##### LISTING
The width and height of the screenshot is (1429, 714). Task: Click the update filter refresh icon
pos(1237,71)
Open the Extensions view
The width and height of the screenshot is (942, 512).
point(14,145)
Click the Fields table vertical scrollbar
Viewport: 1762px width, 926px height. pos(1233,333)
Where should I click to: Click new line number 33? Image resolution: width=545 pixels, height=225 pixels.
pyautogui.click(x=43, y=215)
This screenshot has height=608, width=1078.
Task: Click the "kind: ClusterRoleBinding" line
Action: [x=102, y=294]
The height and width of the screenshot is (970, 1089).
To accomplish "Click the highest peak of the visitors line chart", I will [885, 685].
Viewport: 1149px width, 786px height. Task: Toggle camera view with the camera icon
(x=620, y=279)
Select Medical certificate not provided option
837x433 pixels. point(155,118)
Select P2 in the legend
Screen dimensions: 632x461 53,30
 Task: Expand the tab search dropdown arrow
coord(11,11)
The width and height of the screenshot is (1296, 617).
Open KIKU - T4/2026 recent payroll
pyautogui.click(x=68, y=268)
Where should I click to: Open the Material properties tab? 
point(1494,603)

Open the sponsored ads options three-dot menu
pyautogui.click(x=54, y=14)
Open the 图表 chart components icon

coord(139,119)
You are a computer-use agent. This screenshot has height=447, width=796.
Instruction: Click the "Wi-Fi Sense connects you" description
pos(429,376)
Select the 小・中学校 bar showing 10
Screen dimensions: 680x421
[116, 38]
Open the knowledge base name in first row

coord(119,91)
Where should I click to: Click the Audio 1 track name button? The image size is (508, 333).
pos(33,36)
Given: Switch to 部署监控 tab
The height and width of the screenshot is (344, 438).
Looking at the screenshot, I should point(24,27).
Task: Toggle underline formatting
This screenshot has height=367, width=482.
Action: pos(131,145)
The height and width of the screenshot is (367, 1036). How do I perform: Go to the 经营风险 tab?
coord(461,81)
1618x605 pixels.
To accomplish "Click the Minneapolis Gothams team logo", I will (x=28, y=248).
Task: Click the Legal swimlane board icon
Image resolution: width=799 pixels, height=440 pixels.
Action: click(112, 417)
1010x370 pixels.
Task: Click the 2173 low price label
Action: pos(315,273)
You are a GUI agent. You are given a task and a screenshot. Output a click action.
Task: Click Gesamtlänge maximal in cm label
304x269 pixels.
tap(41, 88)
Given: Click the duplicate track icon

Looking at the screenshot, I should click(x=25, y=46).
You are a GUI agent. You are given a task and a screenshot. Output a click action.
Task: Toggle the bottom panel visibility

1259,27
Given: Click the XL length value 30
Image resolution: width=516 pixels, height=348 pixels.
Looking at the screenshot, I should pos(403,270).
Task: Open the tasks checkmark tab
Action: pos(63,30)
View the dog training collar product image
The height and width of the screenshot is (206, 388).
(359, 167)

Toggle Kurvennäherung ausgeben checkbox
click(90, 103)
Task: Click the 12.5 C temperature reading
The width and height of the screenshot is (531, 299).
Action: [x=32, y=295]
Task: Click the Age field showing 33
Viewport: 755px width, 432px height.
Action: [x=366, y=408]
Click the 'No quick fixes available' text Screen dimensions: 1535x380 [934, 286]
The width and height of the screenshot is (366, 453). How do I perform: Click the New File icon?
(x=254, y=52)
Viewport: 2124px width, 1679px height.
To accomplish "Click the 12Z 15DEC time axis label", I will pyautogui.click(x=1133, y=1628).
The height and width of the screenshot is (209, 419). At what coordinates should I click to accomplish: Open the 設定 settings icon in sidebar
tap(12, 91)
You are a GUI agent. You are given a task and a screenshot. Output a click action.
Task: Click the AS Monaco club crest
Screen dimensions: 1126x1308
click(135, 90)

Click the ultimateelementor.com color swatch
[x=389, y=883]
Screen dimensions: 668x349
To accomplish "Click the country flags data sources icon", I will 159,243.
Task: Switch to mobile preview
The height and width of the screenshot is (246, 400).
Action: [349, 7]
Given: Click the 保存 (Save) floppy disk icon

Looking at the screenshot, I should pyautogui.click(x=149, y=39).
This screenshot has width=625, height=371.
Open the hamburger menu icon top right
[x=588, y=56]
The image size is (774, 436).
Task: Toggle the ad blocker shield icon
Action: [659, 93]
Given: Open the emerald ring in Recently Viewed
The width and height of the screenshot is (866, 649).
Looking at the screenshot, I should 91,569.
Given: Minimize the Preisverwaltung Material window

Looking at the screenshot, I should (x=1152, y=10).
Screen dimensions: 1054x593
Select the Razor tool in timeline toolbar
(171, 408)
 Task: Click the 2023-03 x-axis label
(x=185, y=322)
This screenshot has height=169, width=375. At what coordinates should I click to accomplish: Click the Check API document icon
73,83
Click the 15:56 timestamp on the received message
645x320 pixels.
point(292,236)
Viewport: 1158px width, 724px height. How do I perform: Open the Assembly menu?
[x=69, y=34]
##########
CHALLENGE:
Starting at the line containing "Toggle Kurvennäherung ausgeben checkbox" and ending at the line containing "Action: [x=32, y=295]", turn those items into a two-column CSV with the columns instruction and click_point. Give one row per item, put each value in a single quoted field, and replace any line breaks with spaces.

FINISHED ANSWER:
instruction,click_point
"Toggle Kurvennäherung ausgeben checkbox","click(90, 103)"
"Task: Click the 12.5 C temperature reading The width and height of the screenshot is (531, 299).","Action: [x=32, y=295]"